Extrait du document:
---------------
Gideon Levy, Haaretz, 26/6/2025
Traduit par Fausto Giudice, Tlaxcala
Pouvons-nous dire du bien de Benjamin Netanyahou ? Le Premier ministre savait comment et quand mettre fin à la guerre contre l’Iran.
Pouvons-nous
également dire quelque chose de positif à propos de Donald Trump ? Sans l’intervention
précise et puissante du président usaméricain, ce conflit se serait transformé
en une guerre d’usure démoralisante et sans fin qui aurait dévasté Israël
encore plus qu’elle n’aurait dévasté l’Iran, qui a beaucoup plus d’expérience
en matière de guerre prolongée.
Netanyahou
sur les lieux d’une frappe de missile iranien à Rehovot la semaine dernière.
Photo Itai Ron
Il est très douteux que les prédécesseurs de Trump, Barack Obama et Joe Biden, tous deux hésitants, auraient osé ordonner à Netanyahou de mettre fin à la guerre comme l’a fait leur successeur.
Comme il s’agissait
d’une guerre d’une dangerosité sans précédent, il est impératif d’exprimer
notre gratitude à ceux qui y ont mis fin. Il est facile de dire que la crainte
de Netanyahou envers Trump l’a conduit à mettre fin à la guerre, mais on peut
supposer qu’il avait également la possibilité de la poursuivre, ne serait-ce
que pour une brève période, et de s’attirer des ennuis.
Netanyahou a
fait preuve de leadership et de détermination, quelques instants après que son
grotesque ministre de la Défense eut gazouillé : « J’ai donné instruction à l’armée
israélienne de répondre avec force à la violation du cessez-le-feu par l’Iran.
» Sur les questions les plus importantes, Israël a le plus petit gouvernement
de son histoire : un gouvernement composé d’un seul homme.
Israël est
divisé en deux camps. L’un est convaincu que tout ce que fait Netanyahou est un
acte de Dieu ; l’autre, que tout ce qu’il fait est un acte de Satan. Netanyahu
n’est ni l’un ni l’autre.
Le principal
responsable du massacre du 7 octobre, et en particulier de la guerre sanglante
que mène Israël contre Gaza depuis lors, fait parfois des choses qui peuvent et
doivent être saluées. La conclusion rapide de la guerre avec l’Iran en est un
exemple. Netanyahou mérite d’être salué, car s’il ne l’avait pas terminée
rapidement, nous nous serions retrouvés dans une situation terriblement
compliquée.
---------------
Données brutes:
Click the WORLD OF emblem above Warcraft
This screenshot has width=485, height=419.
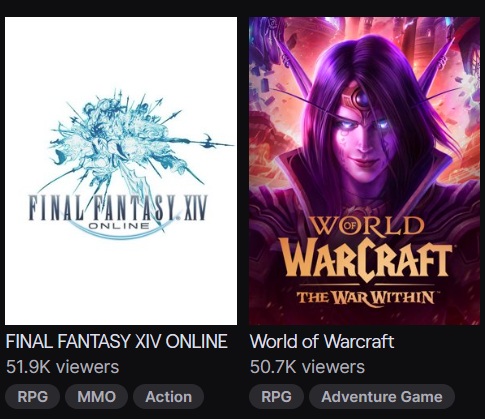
---------------
Objectifs:
a) Reproduisez à l'identique le passage de l'article, de « Gideon Levy, Haaretz, 26/6/2025 » à « fait leur successeur. ».
b) Répondez s'il vous plaît à ces questions d'après l'article :
(i) Quels sont les deux prédécesseurs de Trump cités ?
(ii) En combien de camps Israël est-il divisé ?
(iii) Selon son message, à quoi le ministre de la Défense a-t-il ordonné à l'armée israélienne de répondre avec force ?
Ce matériel ne vous servira à rien.

Réponses par tâche:
a)
Gideon Levy, Haaretz, 26/6/2025
Traduit par Fausto Giudice, Tlaxcala
Pouvons-nous dire du bien de Benjamin Netanyahou ? Le Premier ministre savait comment et quand mettre fin à la guerre contre l’Iran.
Pouvons-nous
également dire quelque chose de positif à propos de Donald Trump ? Sans l’intervention
précise et puissante du président usaméricain, ce conflit se serait transformé
en une guerre d’usure démoralisante et sans fin qui aurait dévasté Israël
encore plus qu’elle n’aurait dévasté l’Iran, qui a beaucoup plus d’expérience
en matière de guerre prolongée.
Netanyahou
sur les lieux d’une frappe de missile iranien à Rehovot la semaine dernière.
Photo Itai Ron
Il est très douteux que les prédécesseurs de Trump, Barack Obama et Joe Biden, tous deux hésitants, auraient osé ordonner à Netanyahou de mettre fin à la guerre comme l’a fait leur successeur.

b)
(i) Barack Obama et Joe Biden.
(ii) En deux camps.
(iii) À la violation du cessez-le-feu par l'Iran.